En el contexto argentino y del Mercosur, la biotecnología ha jugado un papel fundamental en la producción agropecuaria. La adopción de tecnologías como las semillas genéticamente modificadas y la siembra directa ha permitido no solo expandir la producción, sino también mejorar la eficiencia de manera sostenida. Sin estos avances tecnológicos, la actual escala de producción agropecuaria en la región habría sido difícil de alcanzar, y la capacidad de sostener niveles crecientes de exportación en un entorno internacional volátil se habría visto seriamente comprometida.

La relación entre la bioeconomía y los precios de los alimentos es particularmente relevante. La crisis alimentaria de 2008 demostró cómo los aumentos en los precios de la energía pueden trasladarse rápidamente a los alimentos, generando tensiones económicas y sociales. En ese momento, la mayor oferta agrícola gracias a la biotecnología ayudó a moderar el impacto de los precios, evitando que se dispararan aún más. Hoy, aunque los desafíos son diferentes, la interconexión entre los mercados de energía y alimentos se hace evidente nuevamente, y la bioeconomía se posiciona como un componente esencial para mitigar los efectos de futuras crisis.

Desde el lado energético, muchos países están comenzando a replantear sus estrategias para reducir la dependencia de combustibles fósiles y otros insumos industriales. Este cambio se está viendo acompañado por el desarrollo de la química verde, que busca integrar la sostenibilidad en la producción. La bioeconomía, en este sentido, se presenta como un puente entre las necesidades energéticas y alimentarias, promoviendo la innovación y la tecnología en ambos sectores. Sin embargo, es importante reconocer que la implementación de estas estrategias no es lineal y puede estar sujeta a tensiones, como se ha evidenciado con la volatilidad en los precios de los fertilizantes.

Para Argentina, la combinación de la “vaca viva” y la “vaca muerta” no debe ser vista como una elección entre dos alternativas, sino como una oportunidad para complementar ambas estrategias. La integración de estas dos áreas puede consolidar al país como un proveedor confiable de energía fósil en un contexto internacional que demanda cada vez más. Al mismo tiempo, potenciar la bioeconomía puede atraer inversiones en alimentos y bioenergías, generando empleo y aumentando la competitividad del país en el mercado global.

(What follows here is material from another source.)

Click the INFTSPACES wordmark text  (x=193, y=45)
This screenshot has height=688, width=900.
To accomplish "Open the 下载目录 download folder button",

Sin embargo, para que esto se materialice, es crucial establecer reglas de juego estables y fomentar la inversión en innovación.

A medida que el mundo enfrenta una mayor inestabilidad, la combinación de bioeconomía y energía puede convertirse en una de las principales fortalezas de Argentina. La gestión adecuada de estas estrategias no solo puede ofrecer una base sólida para un desarrollo equilibrado, sino que también puede ayudar a enfrentar las crisis globales de manera más efectiva. Los próximos meses serán clave para observar cómo se desarrollan estas dinámicas y qué medidas se implementan para fortalecer la competitividad del país en el ámbito agroindustrial y energético.